Oh....I wish I was wanting to move to MI.....is it very very cold /snowy there?


----------



## seedspreader (Oct 18, 2004)

Shygal said:


> Oh....I wish I was wanting to move to MI.....is it very very cold /snowy there?


Doggone it, you're going to go and move before we get settled in!


----------



## willow_girl (Dec 7, 2002)

"Cash only" just means the seller isn't willing carry back the financing; i.e., a land contract.

A conventional mortgage ought to be perfectly acceptable in this case -- the seller gets cash!

However, if the real estate agent is warning it's a "cash only" deal, there many be some problem with the property that is stopping banks from loaning on it. Might want to inquire further ...

Michigan requires the owner to provide a disclosure, but if it's owned by the bank, chances are good that what you get won't be worth the paper it's printed on, as the bank can (rightfully) claim to have no knowledge of the property's defects. 

Caveat emptor!

All the same, that's a CRAZY cheap price! 

Things must be going REALLY badly in Michigan these days ... guess I got out just in time, eh?


----------



## blhmabbott (Feb 4, 2003)

Thanks for the input willow. I'll make sure to remember those points when I email him again. 

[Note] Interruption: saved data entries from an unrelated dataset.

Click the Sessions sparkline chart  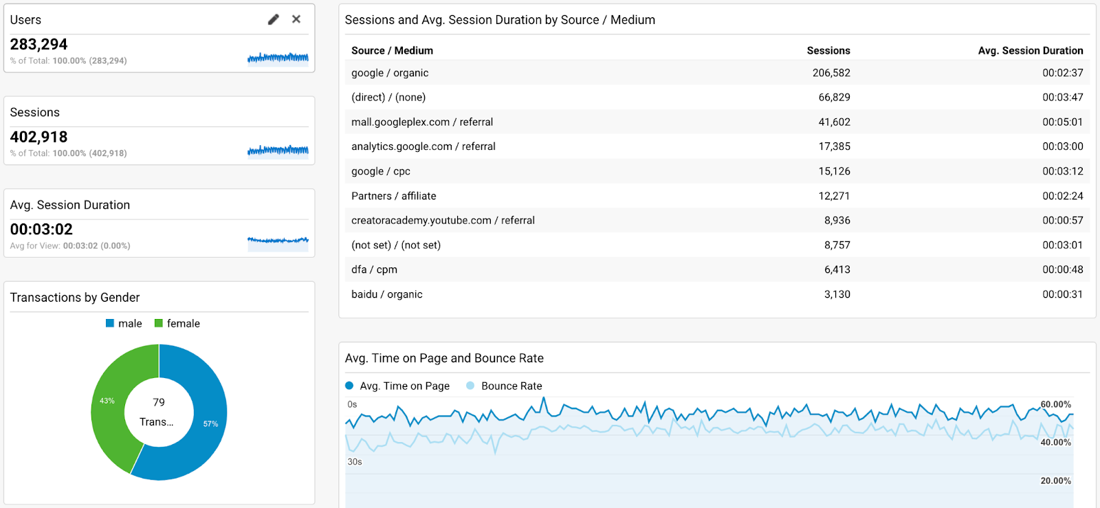point(278,150)
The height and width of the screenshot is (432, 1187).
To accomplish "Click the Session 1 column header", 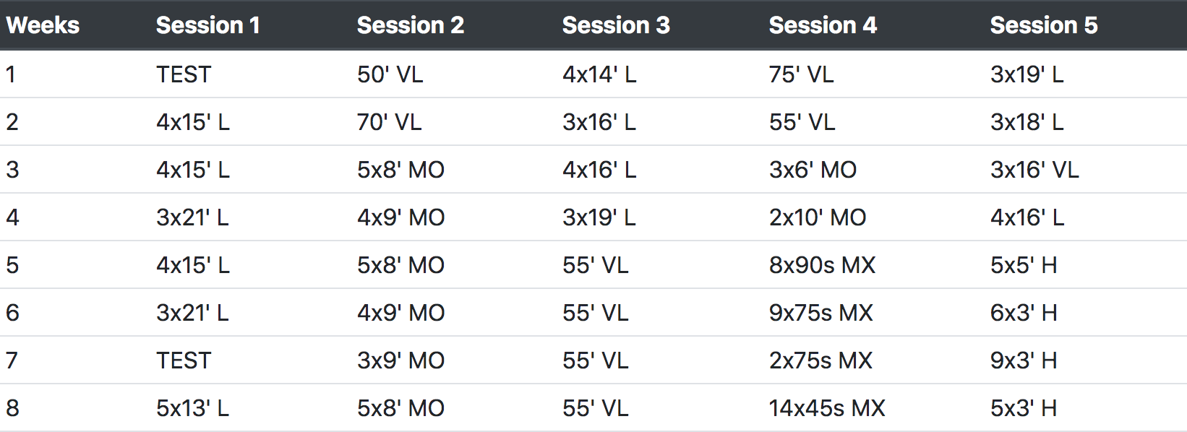I will [207, 25].
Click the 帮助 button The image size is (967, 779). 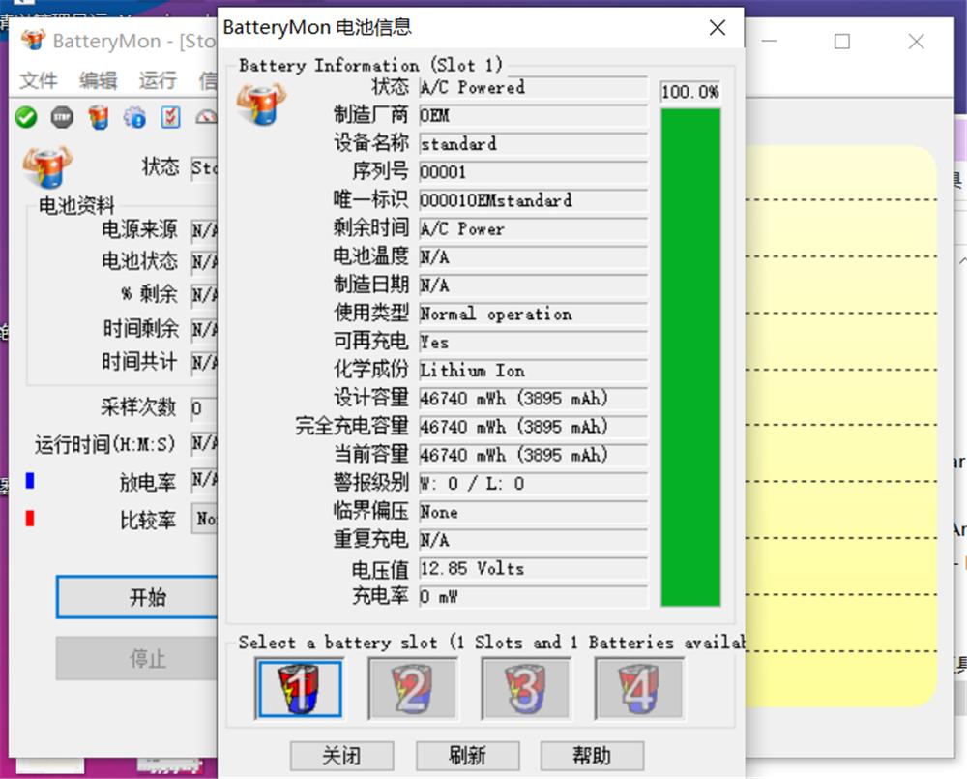[592, 756]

This is part of the email the realtor (how DO you spell that word?!) sent me that I don't understand. Could someone please explain, in every day English, what this means? What I'm needing to know is, if I was able to get a conventional mortgage for this property, do I tell the bank the asking price is 19,900 and finance that, or would I finance the $23,900? I'm also including the MLD grid sheet he sent me. Can anyone find anything in all that stuff would warrant such a cheap price? I can understand the normal stuff, but after that I'm lost lol. I would really appreciate ya'lls help in understanding this legal stuff. Thanks again for all the info and suggestions everyone! 
Heather

Email:
_Heather,
Your question was:
Would this property qualify for one of the government no money down, first time buyers financing options? Or possible land contract since it is lender owned? We are very interested in this property. Thank you.

The answer is:
This property is being sold strictly for CASH. This is the reason for such a low price.
Originally allowed for all type financing when price was $59,900., then lowered to $39,900., then to $23,900. and now at $19,900. but is only being offered for CASH.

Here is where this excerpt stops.